One of the most striking places one can see this shift is in Kingdom Come, by Mark Waid and Alex Ross. Kingdom Come is a book that is almost the anti-TDKR in its message and tone. I don't want to spoil it for those of you that have not read it, and you really, really should if you haven't, since it's one of the classics of modern comic books. However, the story is one in which sacrifice and restraint are what ultimately allow the world to be set right, and it is quite intentionally contrasted in the book with the brutality and moral murkiness that had come to infect comics in the previous decade.

There was a brief period there where it looked like we were going to have a wonderful synthesis of the good aspects of the Bronze and Dark Ages of comics (and there were some, to be sure) with the more heroic and, honestly, joyful stories of the Silver and Golden Ages. It seemed like the creators had figured out how to balance telling a whimsical, classically heroic story with the need for more mature storytelling and character motivation. And then September 11, 2001 happened.

After 9/11, the industry seemed to lose hope again. To be fair, that happened across all media, as anti-heroes, hard men and women that would get things done and come out just barely on the side of the angels had a resurgence.  Just look at 24, with it's anti-hero protagonist Jack Bauer torturing people to prevent terrorist attacks, for probably the clearest example. Pop culture has to shift to fit the mood of the times, and one can't really fault the creative teams on the comics for trying to do so.

Unfortunately, this meant a return to a lot of the grimmer aspects of the Dark Age, without any of the goofiness of the extreeeeme stuff to lighten it. This is how comics readers got things like Bucky, Captain America's teen sidekick, being Cap's wetwork operative. It's how we got Identity Crisis tainting one of the last carefree Justice League rosters retroactively. The list goes on and on, with the Illuminati retconned into manipulating every aspect of the Marvel universe, Superboy-Prime killing Superman-2 and a bunch of other folks, Civil War ending with the heroes of 9/11 tackling Captain America, Dark Reign's entire story arc, and Wonder Woman snapping Max Lord's neck as some of the highlights.

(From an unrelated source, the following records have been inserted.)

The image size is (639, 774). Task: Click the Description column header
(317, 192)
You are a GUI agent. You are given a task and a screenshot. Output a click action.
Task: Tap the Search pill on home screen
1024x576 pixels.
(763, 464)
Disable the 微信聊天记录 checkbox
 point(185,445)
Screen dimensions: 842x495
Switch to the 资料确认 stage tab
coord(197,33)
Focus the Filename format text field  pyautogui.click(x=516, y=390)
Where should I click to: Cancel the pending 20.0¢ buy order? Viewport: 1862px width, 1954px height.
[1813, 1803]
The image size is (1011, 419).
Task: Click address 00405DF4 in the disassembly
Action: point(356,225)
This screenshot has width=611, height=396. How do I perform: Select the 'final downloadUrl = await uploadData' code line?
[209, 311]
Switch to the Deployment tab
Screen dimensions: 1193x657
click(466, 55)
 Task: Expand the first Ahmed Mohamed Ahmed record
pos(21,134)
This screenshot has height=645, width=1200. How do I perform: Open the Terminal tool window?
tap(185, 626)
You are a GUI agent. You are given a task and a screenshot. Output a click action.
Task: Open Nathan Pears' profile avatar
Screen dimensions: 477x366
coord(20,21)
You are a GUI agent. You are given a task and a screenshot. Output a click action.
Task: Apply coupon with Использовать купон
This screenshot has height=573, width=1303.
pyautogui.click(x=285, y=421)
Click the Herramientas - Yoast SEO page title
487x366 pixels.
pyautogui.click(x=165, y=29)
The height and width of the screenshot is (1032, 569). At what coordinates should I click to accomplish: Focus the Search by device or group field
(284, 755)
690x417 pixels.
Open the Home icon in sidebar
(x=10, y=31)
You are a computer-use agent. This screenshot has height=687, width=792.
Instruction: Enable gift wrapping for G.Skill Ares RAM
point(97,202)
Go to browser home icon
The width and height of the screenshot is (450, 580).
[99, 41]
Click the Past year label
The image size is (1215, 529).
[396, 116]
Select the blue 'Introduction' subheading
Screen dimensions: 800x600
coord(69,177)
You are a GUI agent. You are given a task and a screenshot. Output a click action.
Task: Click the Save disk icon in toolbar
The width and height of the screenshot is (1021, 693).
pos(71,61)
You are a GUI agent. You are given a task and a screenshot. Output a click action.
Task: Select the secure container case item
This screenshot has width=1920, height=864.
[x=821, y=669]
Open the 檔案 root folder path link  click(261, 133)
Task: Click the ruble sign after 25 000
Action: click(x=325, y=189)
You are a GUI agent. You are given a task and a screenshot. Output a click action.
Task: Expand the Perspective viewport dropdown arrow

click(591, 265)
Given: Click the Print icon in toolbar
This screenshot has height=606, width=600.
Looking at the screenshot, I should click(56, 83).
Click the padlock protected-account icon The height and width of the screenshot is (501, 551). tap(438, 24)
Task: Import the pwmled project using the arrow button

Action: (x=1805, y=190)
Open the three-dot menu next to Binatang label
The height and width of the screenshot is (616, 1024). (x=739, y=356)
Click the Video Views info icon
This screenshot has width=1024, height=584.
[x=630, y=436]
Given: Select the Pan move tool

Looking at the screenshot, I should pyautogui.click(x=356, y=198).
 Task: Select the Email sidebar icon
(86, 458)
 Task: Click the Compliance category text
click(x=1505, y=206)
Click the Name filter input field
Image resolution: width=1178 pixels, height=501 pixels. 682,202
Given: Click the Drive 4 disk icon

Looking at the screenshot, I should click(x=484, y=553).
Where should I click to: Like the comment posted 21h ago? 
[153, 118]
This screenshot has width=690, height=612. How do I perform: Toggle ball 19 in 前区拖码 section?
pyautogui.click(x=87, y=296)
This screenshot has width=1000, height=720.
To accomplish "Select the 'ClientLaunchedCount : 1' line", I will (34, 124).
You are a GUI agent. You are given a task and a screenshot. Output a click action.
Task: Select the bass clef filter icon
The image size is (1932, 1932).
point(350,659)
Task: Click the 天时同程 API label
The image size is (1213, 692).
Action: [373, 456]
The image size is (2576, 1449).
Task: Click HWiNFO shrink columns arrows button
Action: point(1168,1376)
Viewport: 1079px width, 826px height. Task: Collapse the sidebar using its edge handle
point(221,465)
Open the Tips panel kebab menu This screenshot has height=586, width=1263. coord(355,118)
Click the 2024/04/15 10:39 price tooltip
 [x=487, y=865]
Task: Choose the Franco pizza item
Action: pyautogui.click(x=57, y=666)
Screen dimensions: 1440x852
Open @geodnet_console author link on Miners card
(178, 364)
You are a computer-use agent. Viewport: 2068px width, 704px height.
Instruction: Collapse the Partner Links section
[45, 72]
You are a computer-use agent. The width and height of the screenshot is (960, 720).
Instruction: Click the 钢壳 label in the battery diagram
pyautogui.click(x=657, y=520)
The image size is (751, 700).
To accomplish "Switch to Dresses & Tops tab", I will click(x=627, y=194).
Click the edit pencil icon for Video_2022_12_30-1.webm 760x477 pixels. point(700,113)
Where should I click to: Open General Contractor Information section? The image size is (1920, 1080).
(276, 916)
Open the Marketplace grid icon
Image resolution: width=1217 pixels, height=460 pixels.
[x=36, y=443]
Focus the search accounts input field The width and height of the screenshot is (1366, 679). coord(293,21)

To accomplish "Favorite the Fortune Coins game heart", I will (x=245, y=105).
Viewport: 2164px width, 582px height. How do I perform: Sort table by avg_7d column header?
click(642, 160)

None of these are inherently bad stories; there's good aspects to almost all of them. But it's missing that
It's weird, but at least he's a hero.
sense of hope that was on display for a scant few years, and its absence is sorely felt when one looks at the stories as a whole. That's not to say there weren't dark stories in the brief heroic resurgence, and there weren't heroic stories after it; just look at Incredible Hercules and Blue Beetle for great examples of those. But there's been an undercurrent until very recently that still seemed to be ashamed of heroism and justice as anything except unobtainable ideals.

It's not all bad news, of course.  With Marvel NOW! and DC's New 52, there have been some of these stories poking around the edges again: Captain America spending a decade of his life raising and protecting the son of one of his enemies, Superman in Action Comics being, well, Superman, All New X-Men showing the younger X-Men trying to come to grips with how their older selves ended up in an attempt to avoid that fate, and a number of other examples. Hopefully the new heroism will take root this time.